RECORDS SHOWN START

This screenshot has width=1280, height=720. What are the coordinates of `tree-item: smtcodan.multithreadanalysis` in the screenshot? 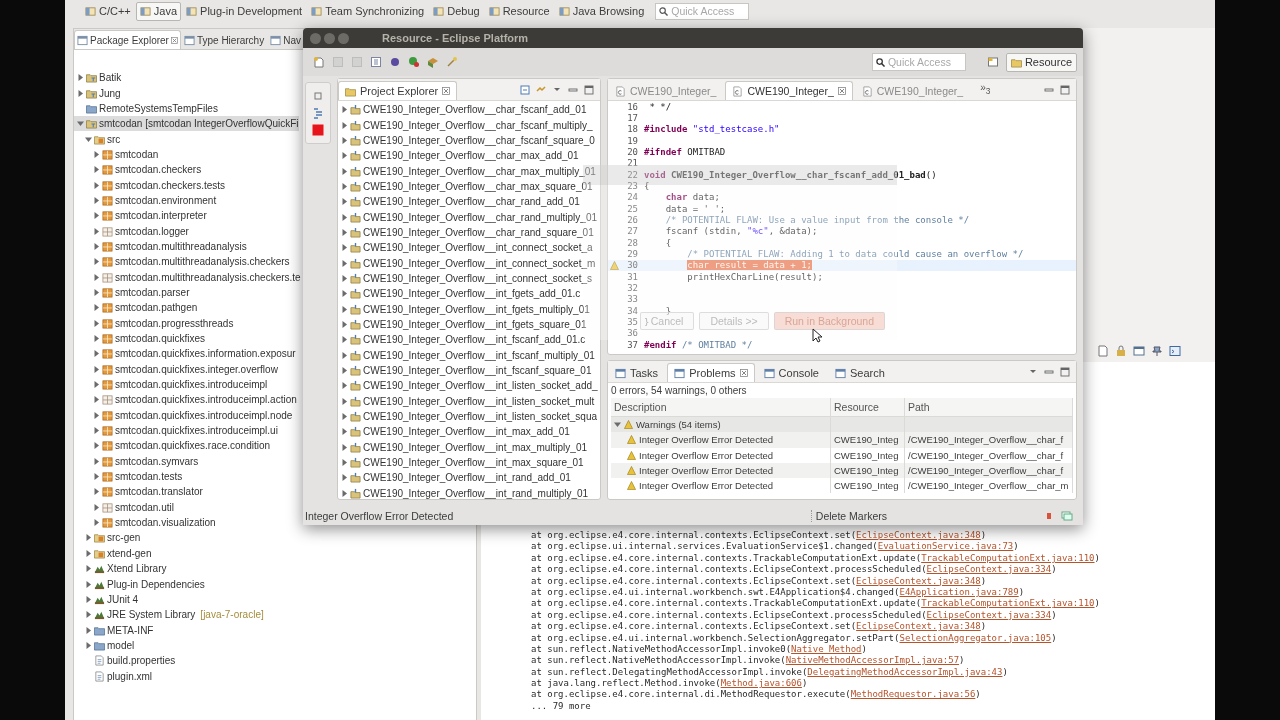 It's located at (160, 246).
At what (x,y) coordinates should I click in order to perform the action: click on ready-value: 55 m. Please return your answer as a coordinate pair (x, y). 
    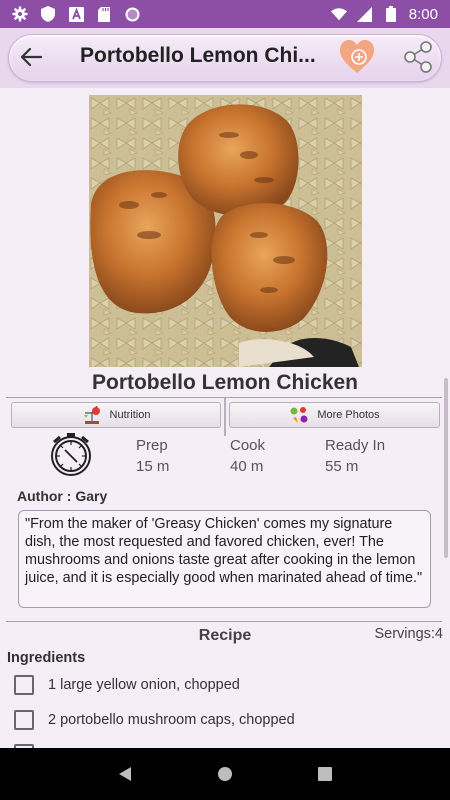
    Looking at the image, I should click on (342, 466).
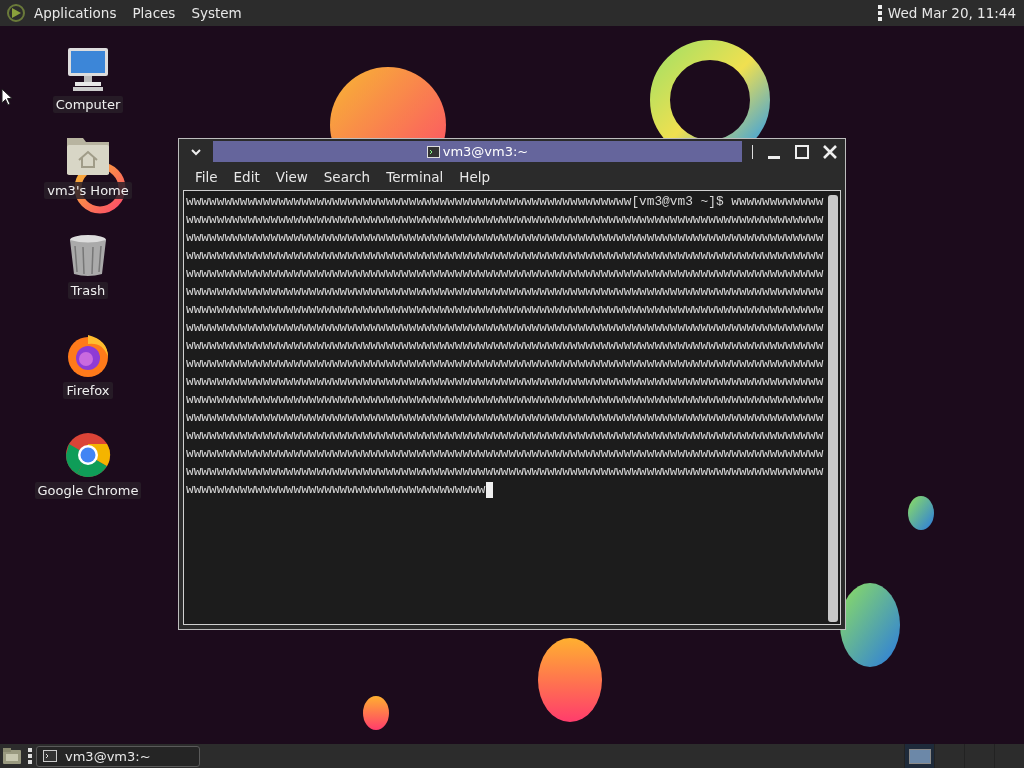 This screenshot has height=768, width=1024. Describe the element at coordinates (16, 13) in the screenshot. I see `menu-logo-icon` at that location.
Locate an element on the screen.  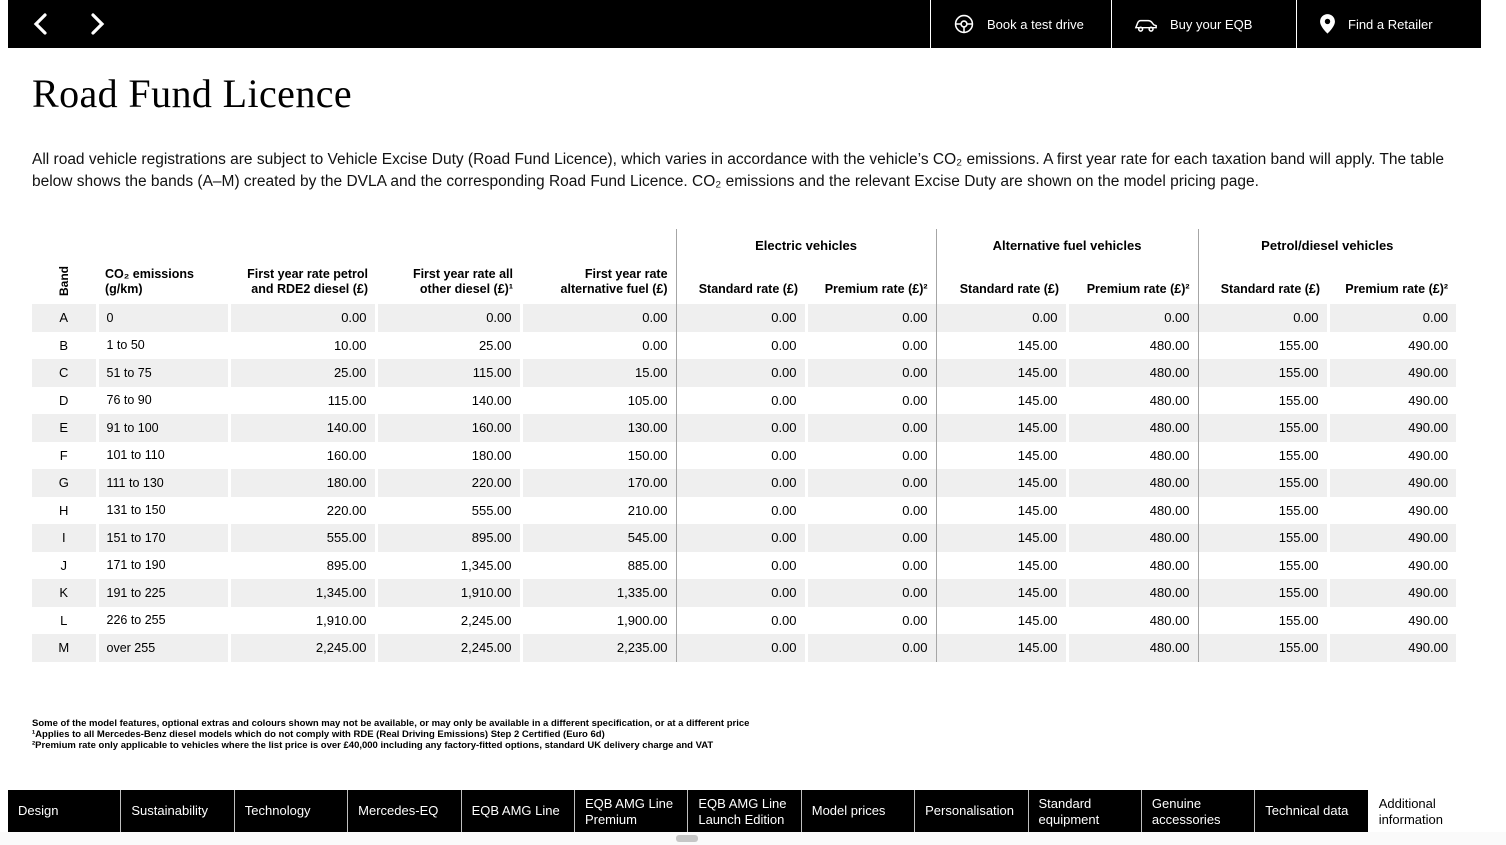
table-cell: 105.00 is located at coordinates (598, 400).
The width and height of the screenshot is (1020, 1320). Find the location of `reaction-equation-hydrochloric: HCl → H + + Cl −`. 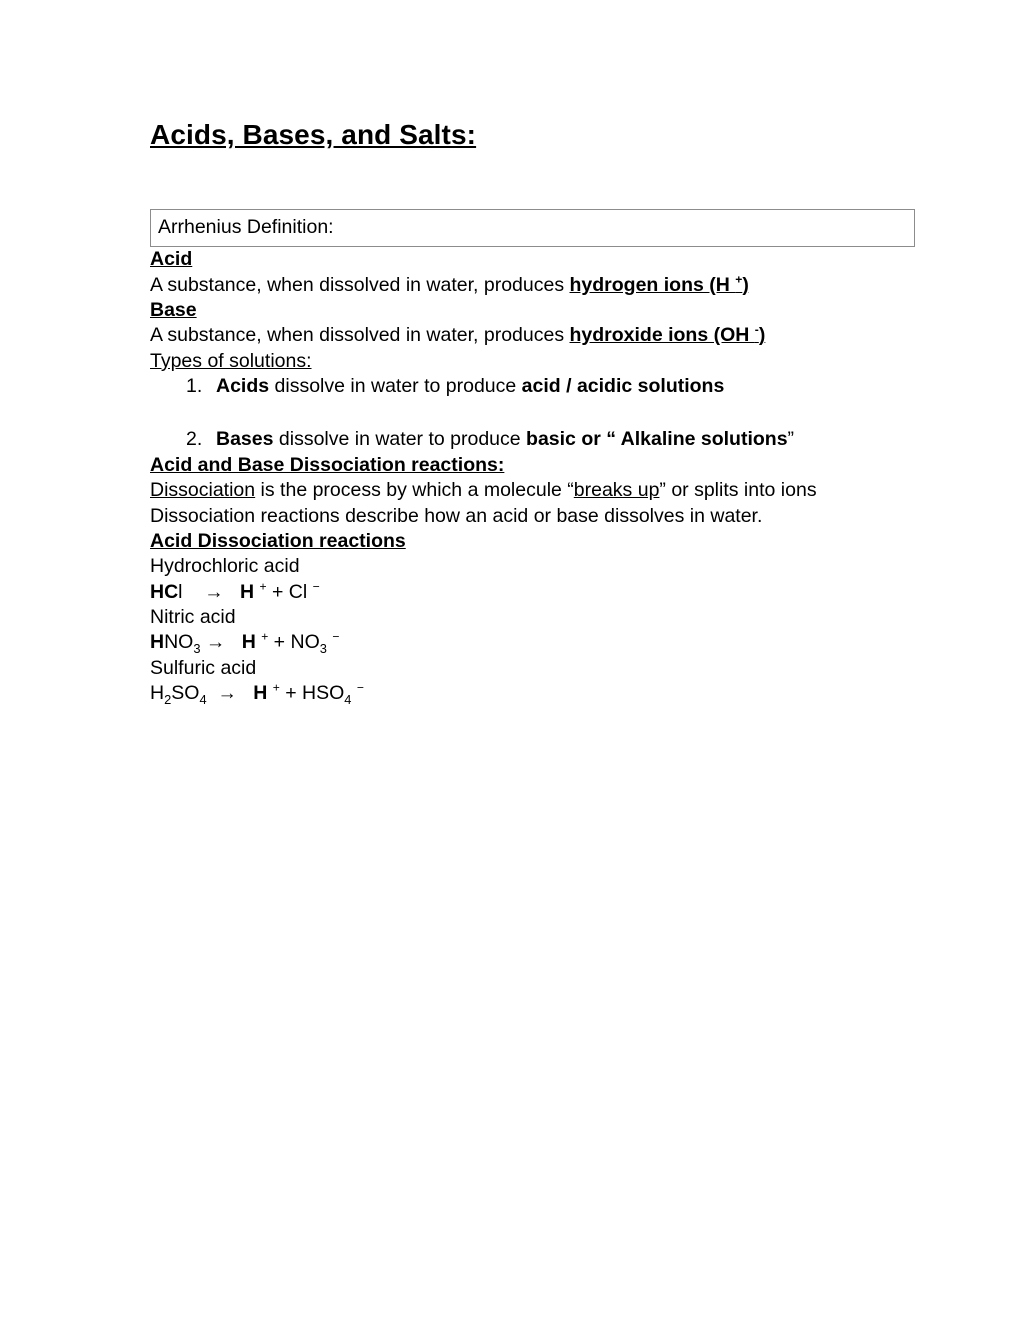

RECORDS SHOWN END

◆ WORK TASK ◆
Copy the lines above word for word, starting with the line that contains "At what (x,y)" and continuing through the line that contains "Looking at the". Omit the pictures from your copy.

◆ EXERCISE ANSWER ◆
At what (x,y) coordinates should I click in order to perform the action: click on ready-value: 55 m. Please return your answer as a coordinate pair (x, y). 
    Looking at the image, I should click on (342, 466).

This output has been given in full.